### Directions
Collect each line of the items below that contains the word "Enable", and copy those lines in full.

Items from a data source:
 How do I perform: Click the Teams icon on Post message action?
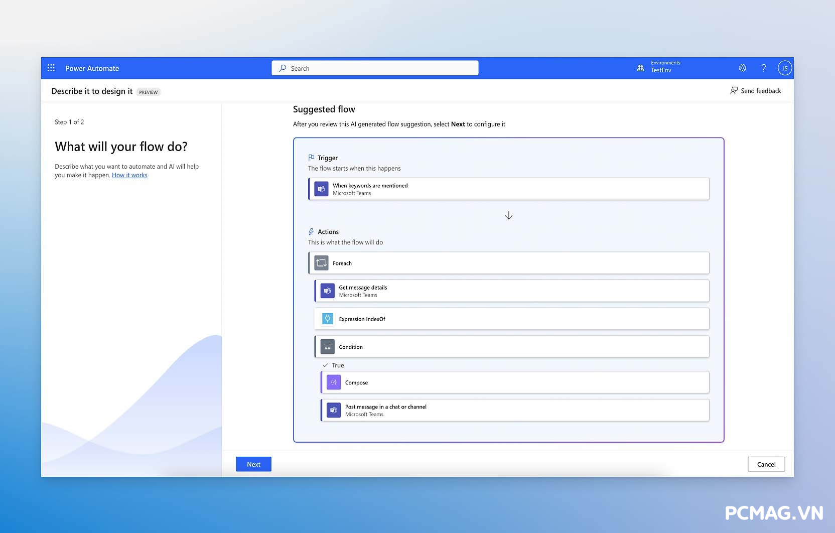point(333,410)
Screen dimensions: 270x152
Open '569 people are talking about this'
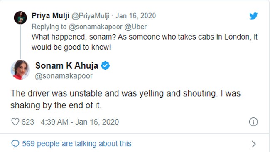[x=76, y=144]

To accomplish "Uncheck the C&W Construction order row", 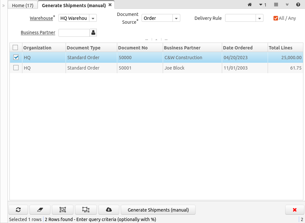I will (x=16, y=58).
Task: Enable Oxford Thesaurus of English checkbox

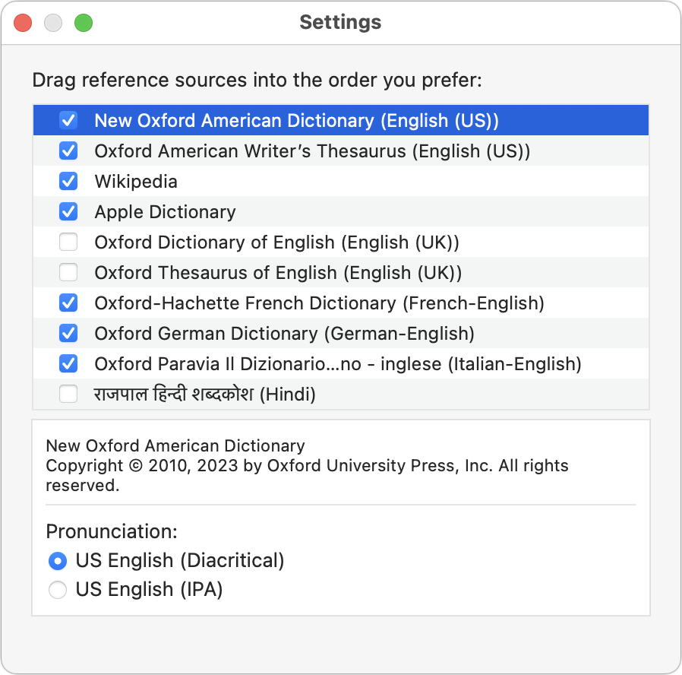Action: pyautogui.click(x=68, y=272)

### Task output
Task: Enable Oxford Thesaurus of English checkbox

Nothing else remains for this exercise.